Volcano experts at the observatory in Anchorage said the chances of the volcano returning soon to its prior eruptive behavior are unlikely.
It is possible the volcano 106 miles southwest of Anchorage is entering a prolonged period of quiet.
Redoubt began erupting on March 22. In early April, a lava dome formed in the volcano's summit crater and began growing, leading to concerns that it could collapse quickly and result in another large explosion.
Scientists kept a close watch on Mount Redoubt as the dome continued to grow.
Experts now say it will pose a local hazard for some time, but the outward signs of lava dome instability have declined. Depending on wind and cloud conditions, sulfur smells could reach populated areas and steam plumes will be visible on occasion.
According to volcano experts, the lava dome in the summit crater has reached a volume of approximately 91 million cubic yards.

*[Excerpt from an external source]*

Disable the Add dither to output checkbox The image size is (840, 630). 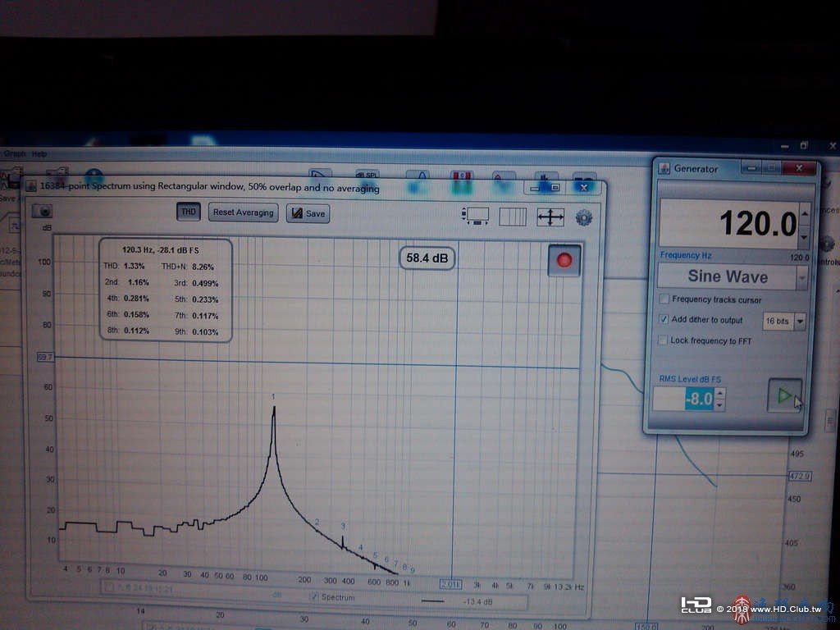pyautogui.click(x=664, y=319)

Mount Redoubt had one of its last significant explosions on April 4 when it sent an ash plume more than eight miles into the air and dropped ash on several Kenai Peninsula communities.
The erupting volcano forced the Cook Inlet Pipeline Co. to remove millions of gallons of oil stored at the Drift River Terminal, just 22 miles from the erupting volcano. The volcano's eruptions produced mud flows that reached concrete-reinforced dikes surrounding the terminal but the tanks holding the oil were not damaged.
Hundreds of airline flights also had to be canceled because of ash clouds this spring.
The last time Mount Redoubt had a similar period of activity was in late 1989 to spring 1990. Before that the volcano was active from 1966 to 1968.